SC - Yule Food

Michael F. Gunter michael.gunter at fnc.fujitsu.com
Wed Jan 3 10:23:39 PST 2001


> Sounds interesting. Was this with dried mustard, mustard seeds
> (if so, yellow or brown?) or a prepared mustard? Does pounding
> the steak just make it thinner and easier to roll? Or is there
> more to it?

Pounding them makes them thin and easy to roll, yes. Place the steak
between two sheets of heavy plastic and pound with a mallet to the
thickness you want. I still wanted these to be steaks so they weren't
pounded too thin.

I made a stuffing of a good French stoneground mustard, breadcrumbs,
olive oil, garlic and some herbs I found lying around. Spread it on the
steaks and rolled them. I used toothpicks to secure them, dusted the
steaks with pepper and garlic and broiled them. They were a major
hit with the diners.

> What is crostini? Sounds good, though.

French bread sliced into thin rounds and toasted.

> > The New Years sideboard also contained caviar blinis
>
> Is this done with a thin pancake batter or something specific? I
> think the only pancakes I've ever had were the ones you put maple
> (or imitation) syrup on.

Pancake batter is okay if it isn't too sweet. They should be thinner than
pancakes but thicker than crepes. We'd made a homemade sour cream by
whipping heavy cream with some lemon juice.
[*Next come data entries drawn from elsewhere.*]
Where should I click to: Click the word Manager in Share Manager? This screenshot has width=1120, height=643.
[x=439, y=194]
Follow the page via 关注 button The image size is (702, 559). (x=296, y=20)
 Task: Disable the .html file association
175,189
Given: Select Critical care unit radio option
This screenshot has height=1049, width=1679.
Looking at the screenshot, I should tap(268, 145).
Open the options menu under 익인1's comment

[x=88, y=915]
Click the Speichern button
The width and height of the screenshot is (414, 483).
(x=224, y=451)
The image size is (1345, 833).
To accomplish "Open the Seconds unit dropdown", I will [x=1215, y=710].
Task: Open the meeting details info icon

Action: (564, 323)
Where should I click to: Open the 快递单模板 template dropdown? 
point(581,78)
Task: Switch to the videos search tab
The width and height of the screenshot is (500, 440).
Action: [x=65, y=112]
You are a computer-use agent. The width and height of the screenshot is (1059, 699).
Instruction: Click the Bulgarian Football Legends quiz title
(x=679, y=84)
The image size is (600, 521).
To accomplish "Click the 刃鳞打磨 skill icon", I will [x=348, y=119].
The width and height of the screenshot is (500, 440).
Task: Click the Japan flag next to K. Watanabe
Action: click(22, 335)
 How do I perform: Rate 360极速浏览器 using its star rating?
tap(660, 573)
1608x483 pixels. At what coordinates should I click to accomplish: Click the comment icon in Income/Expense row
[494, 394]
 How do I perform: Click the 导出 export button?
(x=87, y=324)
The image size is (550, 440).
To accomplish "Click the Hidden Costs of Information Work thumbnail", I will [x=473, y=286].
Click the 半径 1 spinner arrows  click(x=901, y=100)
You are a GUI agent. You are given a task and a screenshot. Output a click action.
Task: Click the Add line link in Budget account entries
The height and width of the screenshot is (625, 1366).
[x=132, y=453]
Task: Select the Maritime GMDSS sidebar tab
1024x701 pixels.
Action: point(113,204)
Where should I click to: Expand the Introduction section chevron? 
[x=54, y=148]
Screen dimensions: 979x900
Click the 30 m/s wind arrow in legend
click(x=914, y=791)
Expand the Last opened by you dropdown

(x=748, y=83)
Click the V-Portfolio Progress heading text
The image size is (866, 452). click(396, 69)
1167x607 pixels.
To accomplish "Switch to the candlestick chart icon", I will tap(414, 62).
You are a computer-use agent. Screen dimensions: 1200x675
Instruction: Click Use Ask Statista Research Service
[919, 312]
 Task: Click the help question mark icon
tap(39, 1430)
> I do have some red caviar left over from using
> it to decorate some food, so this might be interesting. Hmmm. or maybe
> using a can of anchovies.

The anchovy and caviar would pretty much cancel each other out. I suggest
something of a different flavor, smoked salmon as an example. Or having
two different appetizers of blinis with anchovy and others with caviar.